### Problem requirements
Extract, exactly as written, all lines of the material below from the line that includes "Task: Check the" through its last line.

Segment Start: Raw data

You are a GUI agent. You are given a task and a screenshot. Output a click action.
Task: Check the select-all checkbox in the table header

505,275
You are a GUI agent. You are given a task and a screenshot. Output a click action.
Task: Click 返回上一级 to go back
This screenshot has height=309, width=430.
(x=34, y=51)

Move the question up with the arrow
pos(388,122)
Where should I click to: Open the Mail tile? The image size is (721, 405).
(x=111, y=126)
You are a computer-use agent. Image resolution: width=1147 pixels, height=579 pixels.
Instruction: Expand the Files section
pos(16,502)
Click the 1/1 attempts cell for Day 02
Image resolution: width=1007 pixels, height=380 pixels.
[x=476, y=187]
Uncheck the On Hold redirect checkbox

Segment End: Raw data

### Exercise response
Task: Check the select-all checkbox in the table header

505,275
You are a GUI agent. You are given a task and a screenshot. Output a click action.
Task: Click 返回上一级 to go back
This screenshot has height=309, width=430.
(x=34, y=51)

Move the question up with the arrow
pos(388,122)
Where should I click to: Open the Mail tile? The image size is (721, 405).
(x=111, y=126)
You are a computer-use agent. Image resolution: width=1147 pixels, height=579 pixels.
Instruction: Expand the Files section
pos(16,502)
Click the 1/1 attempts cell for Day 02
Image resolution: width=1007 pixels, height=380 pixels.
[x=476, y=187]
Uncheck the On Hold redirect checkbox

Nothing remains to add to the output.